SELECTED EXTRACT:

AMENDMENT NO. 1 TO SHAREHOLDER AGREEMENT

Contract Categories: Business Finance - Shareholders Agreements
EX-10.1 4 dex101.htm AMENDMENT NO. 1 TO SHAREHOLDER AGREEMENT Amendment No. 1 to Shareholder Agreement

Exhibit 10.1

 

AMENDMENT NO. 1 TO

SHAREHOLDER AGREEMENT

 

This AMENDMENT NO. 1 TO SHAREHOLDER AGREEMENT (this “Amendment”) is made as of February 5, 2003, by and among ONEOK, INC., an Oklahoma corporation (the “Company”), WESTAR ENERGY, INC., a Kansas corporation (“Parent”) and WESTAR INDUSTRIES, INC., a Delaware corporation and wholly owned subsidiary of Parent (the “Shareholder”).

 

W I T N E S S E T H:

 

WHEREAS, the Company, Parent and Shareholder have previously entered into that certain Shareholder Agreement, dated as of January 9, 2003 (the “Agreement”); and

 

WHEREAS, the Company, Parent and Shareholder desire to amend the Agreement pursuant to Section 7.5 thereof upon the terms and conditions set forth herein.

 

NOW, THEREFORE, for good and valuable consideration, the receipt and sufficiency of which are hereby acknowledged, the parties hereto agree as follows:

 

1.   Capitalized terms used but not defined in this Amendment shall have the meanings set forth in the Agreement.

 

2.   Section 4.3(b) of the Agreement is hereby deleted in its entirety and replaced with the following:

 

“(b)  Transfers of Subject Securities to the public in a bona fide underwritten offering pursuant to the Registration Rights Agreement; provided, however, that Parent, the Shareholder and the representative or representatives of the underwriters previously agree in writing with the Company that all reasonable efforts will be made to achieve a wide distribution of the Subject Securities in such offering and to ensure that no Transferee in such offering acquires for its own account Beneficial Ownership of Securities representing upon Transfer 5.0% or more of the then outstanding Common Stock (assuming the conversion of all shares of Series D Preferred Stock to be Transferred into shares of Common Stock).”

WHAT YOU NEED TO DO:
Transcribe the part of the amendment that begins at the words "WHEREAS, the Company, Parent and Shareholder desire" and stops after "set forth herein.". The items are not needed here.

MATERIAL SUPPLIED:
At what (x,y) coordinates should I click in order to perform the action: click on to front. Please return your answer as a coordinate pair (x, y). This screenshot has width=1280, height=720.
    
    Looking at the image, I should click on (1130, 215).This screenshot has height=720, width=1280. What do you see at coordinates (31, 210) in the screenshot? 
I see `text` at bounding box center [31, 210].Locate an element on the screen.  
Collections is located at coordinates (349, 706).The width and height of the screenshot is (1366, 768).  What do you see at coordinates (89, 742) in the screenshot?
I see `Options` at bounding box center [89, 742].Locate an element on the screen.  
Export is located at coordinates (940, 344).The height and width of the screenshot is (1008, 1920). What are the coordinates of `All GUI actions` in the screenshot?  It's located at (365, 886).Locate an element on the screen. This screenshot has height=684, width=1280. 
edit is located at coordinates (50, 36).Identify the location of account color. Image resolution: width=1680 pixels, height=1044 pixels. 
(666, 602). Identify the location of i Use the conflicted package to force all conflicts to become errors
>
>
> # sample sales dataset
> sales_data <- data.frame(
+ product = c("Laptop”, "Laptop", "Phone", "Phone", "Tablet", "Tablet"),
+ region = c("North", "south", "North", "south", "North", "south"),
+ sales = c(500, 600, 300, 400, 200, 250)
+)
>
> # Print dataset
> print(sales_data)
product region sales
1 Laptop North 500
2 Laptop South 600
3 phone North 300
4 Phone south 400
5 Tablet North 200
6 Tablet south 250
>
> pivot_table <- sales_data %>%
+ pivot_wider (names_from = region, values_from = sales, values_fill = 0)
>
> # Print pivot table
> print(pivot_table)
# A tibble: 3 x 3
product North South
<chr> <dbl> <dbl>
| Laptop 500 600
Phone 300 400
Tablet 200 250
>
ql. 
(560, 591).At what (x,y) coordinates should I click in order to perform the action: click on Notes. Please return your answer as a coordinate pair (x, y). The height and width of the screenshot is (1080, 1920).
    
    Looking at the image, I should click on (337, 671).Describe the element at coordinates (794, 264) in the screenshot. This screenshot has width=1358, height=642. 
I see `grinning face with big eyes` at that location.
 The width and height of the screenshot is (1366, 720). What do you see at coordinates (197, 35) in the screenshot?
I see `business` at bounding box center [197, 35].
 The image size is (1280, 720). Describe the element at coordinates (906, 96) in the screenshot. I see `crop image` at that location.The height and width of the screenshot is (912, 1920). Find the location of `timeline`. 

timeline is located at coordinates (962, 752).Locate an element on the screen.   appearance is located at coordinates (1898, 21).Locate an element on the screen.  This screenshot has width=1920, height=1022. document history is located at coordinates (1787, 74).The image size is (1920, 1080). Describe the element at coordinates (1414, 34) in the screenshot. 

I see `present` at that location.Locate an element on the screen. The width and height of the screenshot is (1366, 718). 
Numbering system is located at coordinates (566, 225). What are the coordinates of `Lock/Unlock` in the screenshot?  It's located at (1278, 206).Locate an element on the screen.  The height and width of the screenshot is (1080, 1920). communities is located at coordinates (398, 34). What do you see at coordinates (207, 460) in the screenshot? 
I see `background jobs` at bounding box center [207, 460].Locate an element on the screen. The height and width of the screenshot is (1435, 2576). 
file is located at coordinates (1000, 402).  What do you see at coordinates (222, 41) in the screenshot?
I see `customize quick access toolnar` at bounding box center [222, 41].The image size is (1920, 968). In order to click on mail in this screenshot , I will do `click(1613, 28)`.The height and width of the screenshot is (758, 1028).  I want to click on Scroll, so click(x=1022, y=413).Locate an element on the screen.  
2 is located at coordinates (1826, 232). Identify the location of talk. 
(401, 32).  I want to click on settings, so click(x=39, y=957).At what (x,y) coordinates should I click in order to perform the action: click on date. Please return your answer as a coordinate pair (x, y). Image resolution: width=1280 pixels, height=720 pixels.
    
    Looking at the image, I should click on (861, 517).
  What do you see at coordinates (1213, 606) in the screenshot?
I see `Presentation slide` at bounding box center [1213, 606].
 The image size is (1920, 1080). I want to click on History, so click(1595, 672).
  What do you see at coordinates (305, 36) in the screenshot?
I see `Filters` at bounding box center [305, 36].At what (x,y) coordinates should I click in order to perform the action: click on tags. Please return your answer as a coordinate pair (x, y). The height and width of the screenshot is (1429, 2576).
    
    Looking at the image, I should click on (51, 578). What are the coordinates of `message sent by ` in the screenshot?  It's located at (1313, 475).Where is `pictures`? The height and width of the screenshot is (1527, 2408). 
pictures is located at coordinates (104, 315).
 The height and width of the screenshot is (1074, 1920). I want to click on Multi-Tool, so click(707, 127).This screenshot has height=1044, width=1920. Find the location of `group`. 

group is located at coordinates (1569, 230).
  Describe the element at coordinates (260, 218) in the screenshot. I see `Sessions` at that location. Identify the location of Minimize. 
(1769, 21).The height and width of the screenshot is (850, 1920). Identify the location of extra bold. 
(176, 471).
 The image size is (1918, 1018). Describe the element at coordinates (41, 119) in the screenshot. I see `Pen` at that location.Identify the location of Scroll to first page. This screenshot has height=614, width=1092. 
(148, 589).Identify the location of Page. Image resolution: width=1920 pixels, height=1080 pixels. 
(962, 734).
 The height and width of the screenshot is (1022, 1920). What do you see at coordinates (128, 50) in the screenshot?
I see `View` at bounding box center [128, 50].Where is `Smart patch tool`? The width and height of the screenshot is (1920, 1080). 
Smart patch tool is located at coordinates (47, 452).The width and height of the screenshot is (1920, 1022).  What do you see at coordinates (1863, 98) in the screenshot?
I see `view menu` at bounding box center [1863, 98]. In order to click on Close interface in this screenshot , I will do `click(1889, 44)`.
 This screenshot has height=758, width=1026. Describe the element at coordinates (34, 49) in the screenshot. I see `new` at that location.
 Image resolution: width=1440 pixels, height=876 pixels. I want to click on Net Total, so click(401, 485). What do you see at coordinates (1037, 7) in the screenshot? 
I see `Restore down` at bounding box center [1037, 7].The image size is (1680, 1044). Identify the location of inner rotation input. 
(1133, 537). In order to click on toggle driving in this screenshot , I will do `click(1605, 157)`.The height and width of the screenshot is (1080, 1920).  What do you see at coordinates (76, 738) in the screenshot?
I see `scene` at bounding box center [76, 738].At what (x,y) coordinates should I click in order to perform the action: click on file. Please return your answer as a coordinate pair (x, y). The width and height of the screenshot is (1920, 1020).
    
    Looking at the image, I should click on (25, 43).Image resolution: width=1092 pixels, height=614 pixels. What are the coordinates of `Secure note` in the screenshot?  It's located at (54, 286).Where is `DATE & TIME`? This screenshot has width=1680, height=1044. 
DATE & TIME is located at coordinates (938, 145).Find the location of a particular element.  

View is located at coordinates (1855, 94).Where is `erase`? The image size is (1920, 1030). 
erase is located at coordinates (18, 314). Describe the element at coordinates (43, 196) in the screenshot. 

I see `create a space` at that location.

ANSWER TO THE PROBLEM:
WHEREAS, the Company, Parent and Shareholder desire to amend the Agreement pursuant to Section 7.5 thereof upon the terms and conditions set forth herein.